In the case of the United States v. Lackey (C. C.) 120 Fed. 577, Judge McDowell, of the Western District of Virginia, held that, where "a licensed liquor seller received orders from customers living in a place where he was not authorized to sell, and filled such orders by separating the liquor from his stock in his place of business, and delivering the packages, marked with the customers' names, to a private carrier, to be carried to the customers and to be delivered at their places of residence on payment of the price, under such circumstances the sales were completed in the seller's place of business, where he was licensed to sell." State decisions almost without number could be collected sustaining the general proposition that upon an order for goods to be shipped by the vendor to the vendee the sale is complete when such goods are delivered to the carrier. In the case of Ober & Sons v. Smith, 78 N. C. 313 (reprint 274), the Supreme Court of that state, Faircloth, J., delivering the opinion, holds that:

"As soon as an order for goods is accepted by the vendor, the contract is completed without further notice to the vendee; and such contract is fully performed on part of vendor by delivery of the goods in good condition to the proper carrier. A delivery to a carrier designated by the vendee is of the same legal effect as a delivery to the vendee himself."
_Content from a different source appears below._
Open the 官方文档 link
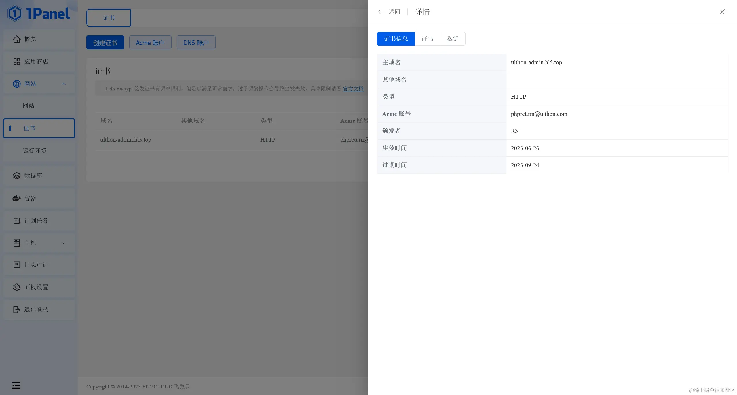(353, 89)
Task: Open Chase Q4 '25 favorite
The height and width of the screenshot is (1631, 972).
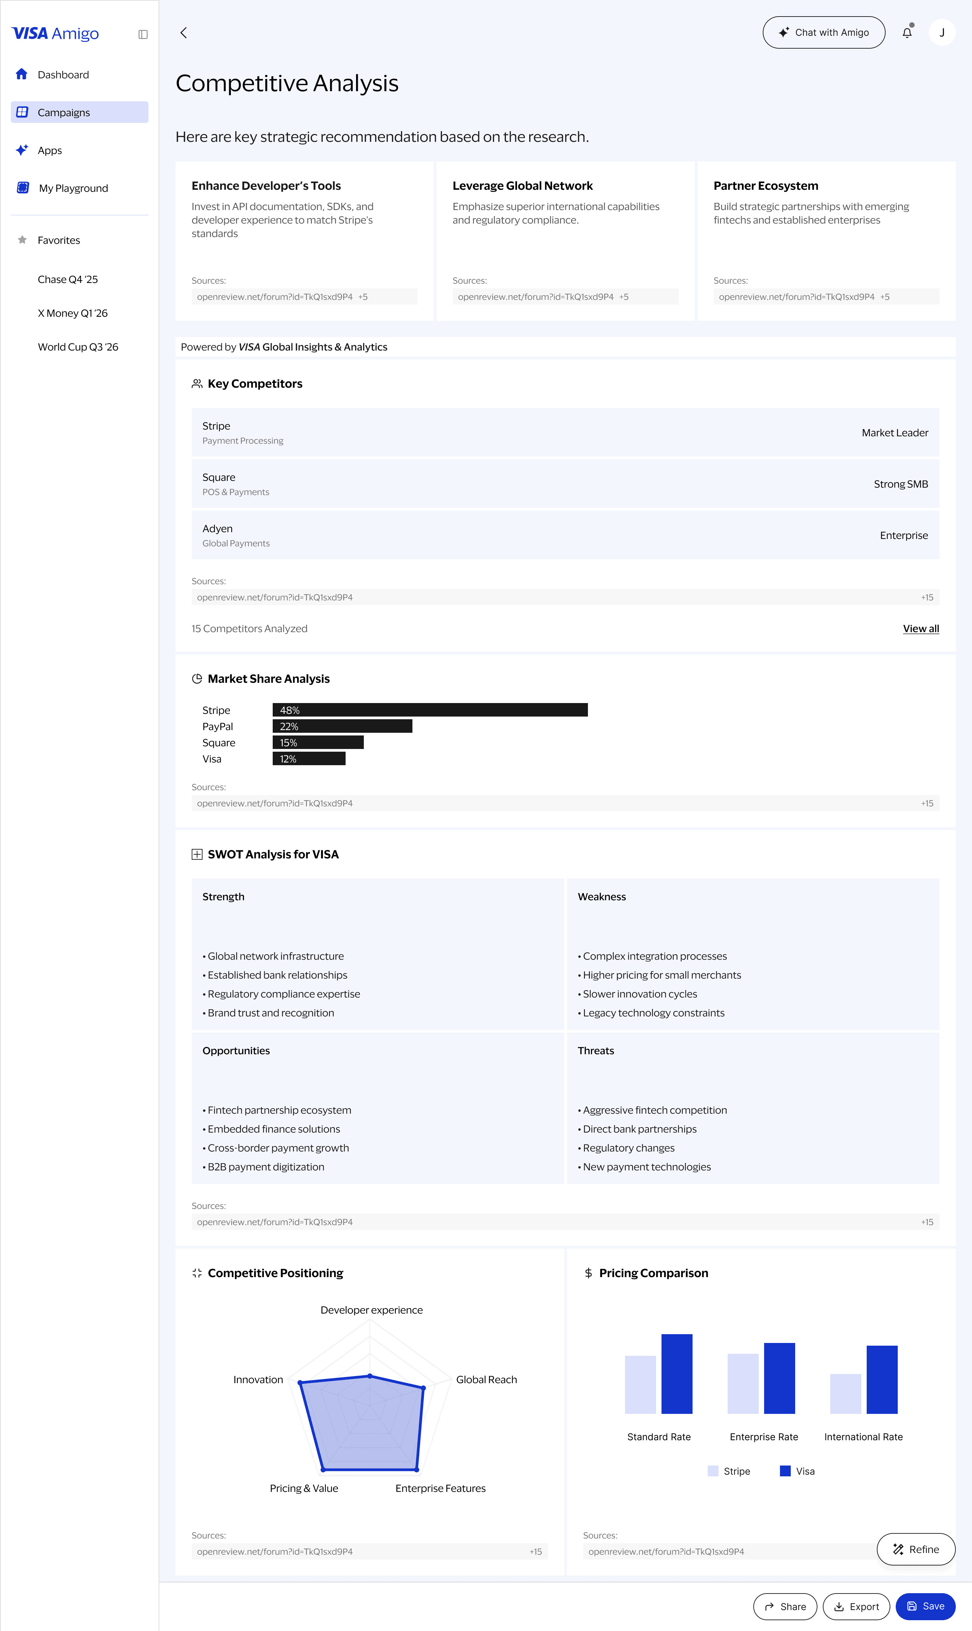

And in Gwyn v. Railway Company, 85 N. C. 429, 39 Am. Rep. 708, Chief Justice Smith delivering the opinion of the court, it is decided that the sale of a specific chattel by words "in præsenti" transfers the vendor's title to the vendee with a right to retain possession until the purchase money is paid, in the absence of any contrary intent expressed or implied. In this last case the court cites with approval Ober v. Smith, supra. In another case, that of the Norfolk Southern Railway v. Barnes, 104 N. C. 25, 10 S. E. 83, 5 L. R. A. 611, Shepherd, J., delivering the opinion of the court, it is held that where a buggy was sold by A. to B., and delivered to a carrier by the vendor to be delivered to the vendee upon the payment of the price, as soon as the vehicle was delivered to the carrier, the right of property passed to the vendee, and the right of possession remained in the vendor until the price was paid. And the same doctrine is reiterated in Bank v. Miller, 106 N. C. 347, 11 S. E. 321. And the doctrine is also laid down as a general principle in both Benjamin and Hilliard on Sales.